Buckyball Framework Core
Overview
This directory contains the core implementation of the Buckyball framework, serving as the foundation layer for the entire hardware architecture. Located at arch/src/main/scala/framework, it provides a complete implementation of processor cores, built-in components, and system interconnects.
Main functional modules include:
- builtin: Built-in hardware component library, including memory domain and frontend modules
- blink: System interconnect and communication framework
Code Structure
framework/
├── builtin/ - Built-in component library
│ ├── memdomain/ - Memory domain implementation
│ │ ├── dma/ - DMA engines (BBStreamReader/Writer)
│ │ ├── mem/ - Memory components (Scratchpad, Accumulator, SRAM banks)

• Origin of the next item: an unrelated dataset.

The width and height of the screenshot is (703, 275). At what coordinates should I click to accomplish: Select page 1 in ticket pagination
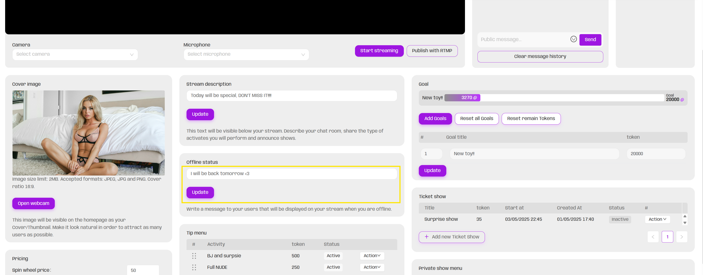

│ │ ├── rs/ - Memory domain reservation station
│ │ ├── tlb/ - TLB implementation
│ │ ├── MemController.scala - Memory controller
│ │ ├── MemDomain.scala - Memory domain top-level
│ │ ├── MemLoader.scala - Load instruction handler
│ │ └── MemStorer.scala - Store instruction handler
│ ├── frontend/ - Frontend components
│ │ ├── GobalDecoder.scala - Global instruction decoder
│ │ ├── globalrs/ - Global reservation station
│ │ │ ├── GlobalReservationStation.scala
│ │ │ └── GlobalROB.scala - Global reorder buffer
│ │ └── rs/ - Ball domain reservation station
│ ├── util/ - Framework utility functions
│ └── BaseConfigs.scala - Base configuration parameters
└── blink/ - System interconnect framework
├── baseball.scala - Ball device base trait
├── blink.scala - Blink protocol definitions
└── bbus.scala - Ball bus implementation
Module Dependencies
Application Layer → builtin components → blink interconnect → Physical interface
↓ ↓
Memory domain Ball protocol
Frontend System bus
Module Details
builtin/ - Built-in Component Library
Main Function: Provides standardized hardware component implementations
Component Categories:
memdomain/ - Memory Domain
The memory domain encapsulates all memory-related functionality:
Key Components:
-
MemDomain.scala: Top-level memory domain module
- Integrates MemController, MemLoader, MemStorer, and TLB
- Provides unified interface to Global RS
- Handles both load and store operations
-
MemController.scala: Memory controller
- Encapsulates Scratchpad and Accumulator
- Provides DMA and Ball Domain interfaces
- Handles bank arbitration and routing
-
MemLoader.scala: Load instruction handler
- Receives load instructions from reservation station
- Issues DMA read requests
- Writes data to Scratchpad/Accumulator
-
MemStorer.scala: Store instruction handler
- Receives store instructions from reservation station
- Reads data from Scratchpad/Accumulator
- Issues DMA write requests with data alignment and masking
-
dma/: DMA engines
- BBStreamReader: Streaming DMA read with TLB support
- BBStreamWriter: Streaming DMA write with alignment handling
- Transaction ID management for multiple outstanding requests
-
mem/: Memory components
- Scratchpad.scala: 4-bank scratchpad memory (256KB total)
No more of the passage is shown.